Brief | The expected output is a verbatim reprint of the lines from the beginning of the data that follows through the line that contains "Given: Click the envelope".

*** Records for the exercise ***

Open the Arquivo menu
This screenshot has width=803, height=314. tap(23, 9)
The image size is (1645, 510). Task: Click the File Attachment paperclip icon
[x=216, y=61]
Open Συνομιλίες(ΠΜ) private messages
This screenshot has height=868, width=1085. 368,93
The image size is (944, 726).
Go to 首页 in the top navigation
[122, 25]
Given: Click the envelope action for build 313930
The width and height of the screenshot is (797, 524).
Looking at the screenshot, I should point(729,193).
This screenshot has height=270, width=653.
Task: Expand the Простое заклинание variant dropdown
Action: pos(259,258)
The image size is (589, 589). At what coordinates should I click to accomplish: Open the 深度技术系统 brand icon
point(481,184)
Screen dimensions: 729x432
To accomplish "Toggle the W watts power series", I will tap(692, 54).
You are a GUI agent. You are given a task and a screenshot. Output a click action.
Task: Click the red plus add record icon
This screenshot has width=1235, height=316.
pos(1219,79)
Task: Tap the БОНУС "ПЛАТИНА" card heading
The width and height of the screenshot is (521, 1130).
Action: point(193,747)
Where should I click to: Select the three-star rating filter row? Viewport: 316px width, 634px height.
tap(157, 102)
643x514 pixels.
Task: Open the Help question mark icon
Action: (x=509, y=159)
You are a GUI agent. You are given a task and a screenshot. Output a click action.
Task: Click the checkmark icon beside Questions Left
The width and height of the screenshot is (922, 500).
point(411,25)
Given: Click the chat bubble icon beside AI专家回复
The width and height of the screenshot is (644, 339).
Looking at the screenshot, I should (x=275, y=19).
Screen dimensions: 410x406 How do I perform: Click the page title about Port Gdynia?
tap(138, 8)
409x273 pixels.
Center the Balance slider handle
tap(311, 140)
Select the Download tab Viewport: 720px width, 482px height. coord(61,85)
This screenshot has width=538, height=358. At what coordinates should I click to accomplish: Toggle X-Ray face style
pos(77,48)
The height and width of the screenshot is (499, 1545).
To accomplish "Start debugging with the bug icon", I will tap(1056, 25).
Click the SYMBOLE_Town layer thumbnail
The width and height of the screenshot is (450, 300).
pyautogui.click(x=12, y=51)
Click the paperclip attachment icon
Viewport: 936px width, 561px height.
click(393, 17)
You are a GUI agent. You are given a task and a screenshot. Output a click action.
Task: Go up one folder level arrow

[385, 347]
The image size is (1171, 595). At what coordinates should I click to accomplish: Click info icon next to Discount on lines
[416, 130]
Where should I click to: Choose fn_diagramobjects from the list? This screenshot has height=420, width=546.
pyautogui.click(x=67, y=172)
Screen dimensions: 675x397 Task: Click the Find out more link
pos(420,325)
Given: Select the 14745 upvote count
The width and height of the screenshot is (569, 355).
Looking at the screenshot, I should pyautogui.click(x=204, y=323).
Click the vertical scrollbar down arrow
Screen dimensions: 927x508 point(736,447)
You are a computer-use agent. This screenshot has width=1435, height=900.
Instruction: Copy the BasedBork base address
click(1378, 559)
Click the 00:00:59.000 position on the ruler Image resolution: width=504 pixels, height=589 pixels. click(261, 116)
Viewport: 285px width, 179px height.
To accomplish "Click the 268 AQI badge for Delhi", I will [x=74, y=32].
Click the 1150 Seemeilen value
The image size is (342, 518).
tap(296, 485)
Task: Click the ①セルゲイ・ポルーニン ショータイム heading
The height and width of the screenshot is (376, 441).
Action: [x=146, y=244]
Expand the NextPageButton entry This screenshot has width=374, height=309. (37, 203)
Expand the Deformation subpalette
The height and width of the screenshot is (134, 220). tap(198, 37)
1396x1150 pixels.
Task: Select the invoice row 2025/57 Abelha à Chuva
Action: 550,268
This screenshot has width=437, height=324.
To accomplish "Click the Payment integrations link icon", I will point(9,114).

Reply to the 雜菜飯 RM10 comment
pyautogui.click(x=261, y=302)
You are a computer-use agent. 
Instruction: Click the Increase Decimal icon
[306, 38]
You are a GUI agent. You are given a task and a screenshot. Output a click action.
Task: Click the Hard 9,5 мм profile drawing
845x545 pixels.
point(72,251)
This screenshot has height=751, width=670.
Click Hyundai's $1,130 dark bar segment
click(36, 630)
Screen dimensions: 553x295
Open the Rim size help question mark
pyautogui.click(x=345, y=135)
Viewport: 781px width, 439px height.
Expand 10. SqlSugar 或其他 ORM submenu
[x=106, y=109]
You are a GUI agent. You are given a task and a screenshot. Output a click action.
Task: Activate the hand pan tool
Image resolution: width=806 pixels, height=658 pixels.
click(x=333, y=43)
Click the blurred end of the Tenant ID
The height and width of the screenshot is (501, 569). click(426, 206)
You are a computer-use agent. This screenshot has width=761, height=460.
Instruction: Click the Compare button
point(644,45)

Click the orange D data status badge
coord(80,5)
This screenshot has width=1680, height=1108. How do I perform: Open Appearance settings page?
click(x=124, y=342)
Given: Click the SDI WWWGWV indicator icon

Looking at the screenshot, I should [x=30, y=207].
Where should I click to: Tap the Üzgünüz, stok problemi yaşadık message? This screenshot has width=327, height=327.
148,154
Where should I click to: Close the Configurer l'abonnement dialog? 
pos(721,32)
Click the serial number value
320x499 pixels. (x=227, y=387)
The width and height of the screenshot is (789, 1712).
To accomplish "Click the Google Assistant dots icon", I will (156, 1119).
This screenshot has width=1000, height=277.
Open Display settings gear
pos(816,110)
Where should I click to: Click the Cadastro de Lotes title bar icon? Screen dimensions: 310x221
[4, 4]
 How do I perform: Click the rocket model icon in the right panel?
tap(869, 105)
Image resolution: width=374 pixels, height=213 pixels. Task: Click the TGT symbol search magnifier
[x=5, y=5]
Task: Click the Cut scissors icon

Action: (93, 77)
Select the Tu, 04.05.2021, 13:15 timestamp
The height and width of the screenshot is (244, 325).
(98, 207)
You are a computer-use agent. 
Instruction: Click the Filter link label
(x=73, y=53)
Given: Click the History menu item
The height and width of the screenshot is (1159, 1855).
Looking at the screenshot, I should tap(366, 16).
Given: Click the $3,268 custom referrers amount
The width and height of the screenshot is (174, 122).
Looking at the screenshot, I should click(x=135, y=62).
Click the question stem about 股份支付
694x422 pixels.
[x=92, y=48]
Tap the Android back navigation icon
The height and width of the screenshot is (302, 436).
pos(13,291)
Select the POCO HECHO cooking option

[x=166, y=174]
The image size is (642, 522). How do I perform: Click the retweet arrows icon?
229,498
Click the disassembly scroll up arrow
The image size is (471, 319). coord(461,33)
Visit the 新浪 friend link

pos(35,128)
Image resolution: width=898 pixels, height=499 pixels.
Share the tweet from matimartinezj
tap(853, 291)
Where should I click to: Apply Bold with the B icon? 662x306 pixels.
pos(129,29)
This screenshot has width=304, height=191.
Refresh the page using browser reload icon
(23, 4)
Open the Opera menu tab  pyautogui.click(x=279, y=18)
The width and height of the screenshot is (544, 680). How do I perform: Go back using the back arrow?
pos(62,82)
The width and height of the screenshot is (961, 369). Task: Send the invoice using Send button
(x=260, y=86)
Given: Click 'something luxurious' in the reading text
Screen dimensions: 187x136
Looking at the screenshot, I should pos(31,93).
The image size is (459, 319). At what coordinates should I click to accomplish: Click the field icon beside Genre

*** End of Records for the exercise ***

Answer section |
Open the Arquivo menu
This screenshot has width=803, height=314. tap(23, 9)
The image size is (1645, 510). Task: Click the File Attachment paperclip icon
[x=216, y=61]
Open Συνομιλίες(ΠΜ) private messages
This screenshot has height=868, width=1085. 368,93
The image size is (944, 726).
Go to 首页 in the top navigation
[122, 25]
Given: Click the envelope action for build 313930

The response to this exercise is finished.